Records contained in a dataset
* * * * * * *

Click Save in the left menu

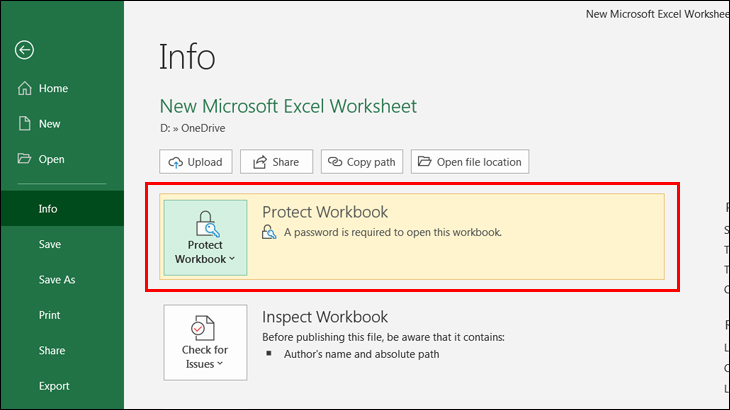tap(49, 244)
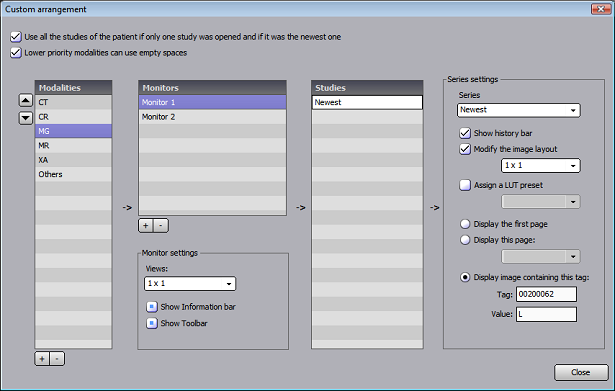The height and width of the screenshot is (391, 615).
Task: Choose Display this page radio option
Action: pos(465,240)
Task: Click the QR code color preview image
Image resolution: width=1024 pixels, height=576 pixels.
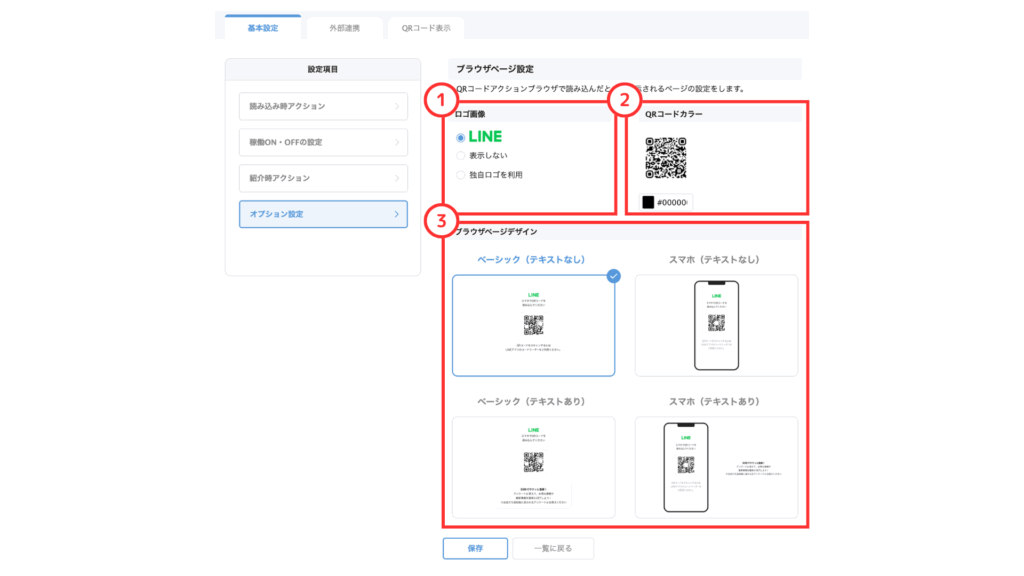Action: coord(666,158)
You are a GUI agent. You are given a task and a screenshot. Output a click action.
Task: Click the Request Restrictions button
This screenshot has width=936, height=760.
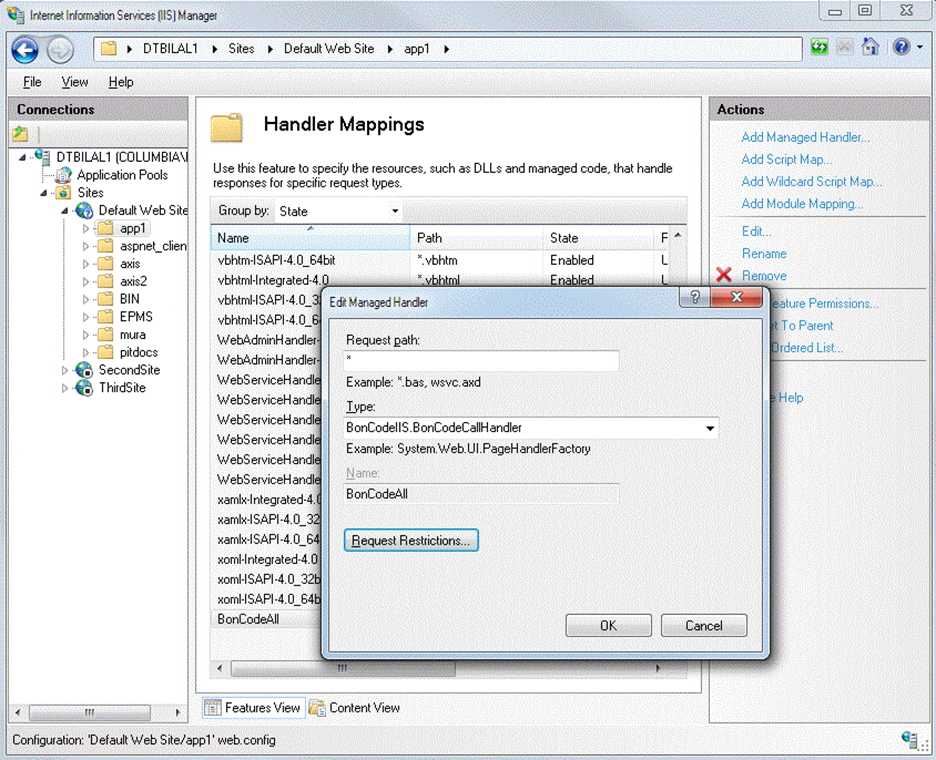(x=411, y=541)
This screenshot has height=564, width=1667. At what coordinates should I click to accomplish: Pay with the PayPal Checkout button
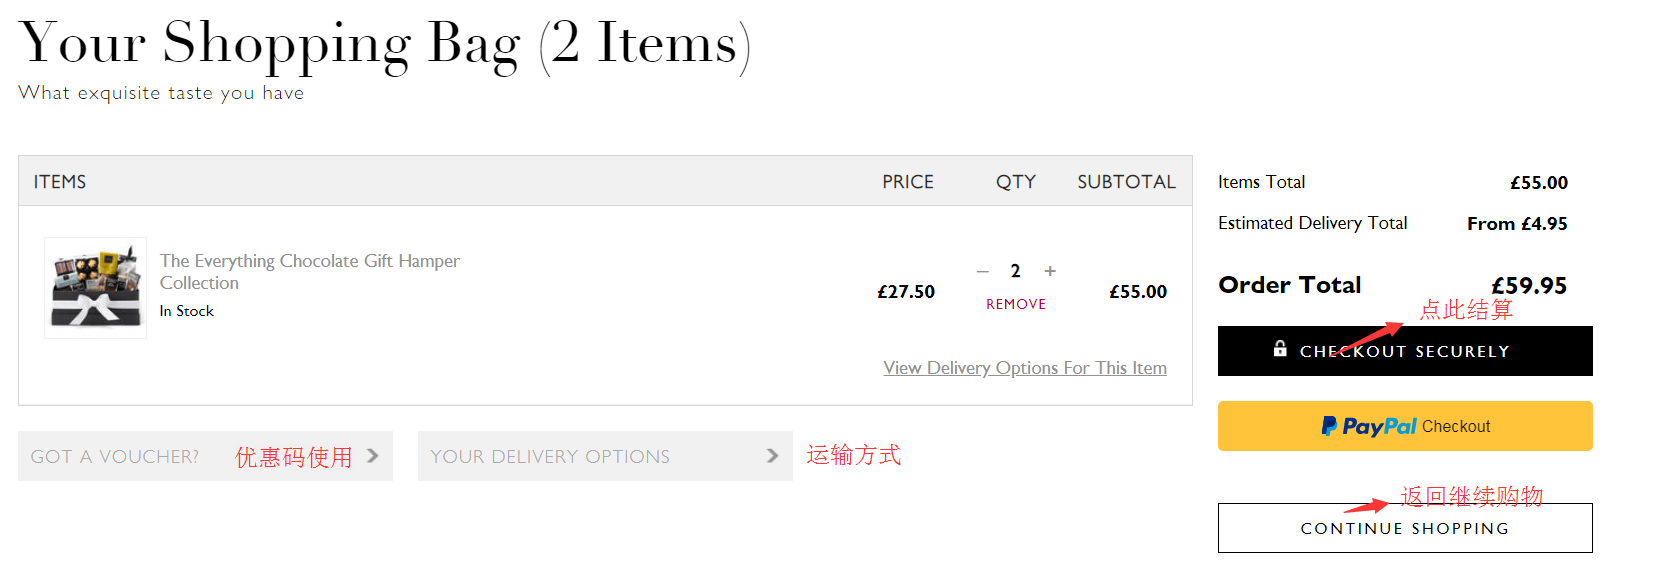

* * * * * * *

## Work order
Identify the lines of the entries containing the string "button". Copy each such line.

## Response to this task
Task: Click the Request Restrictions button
This screenshot has height=564, width=1667. At what coordinates should I click to accomplish: Pay with the PayPal Checkout button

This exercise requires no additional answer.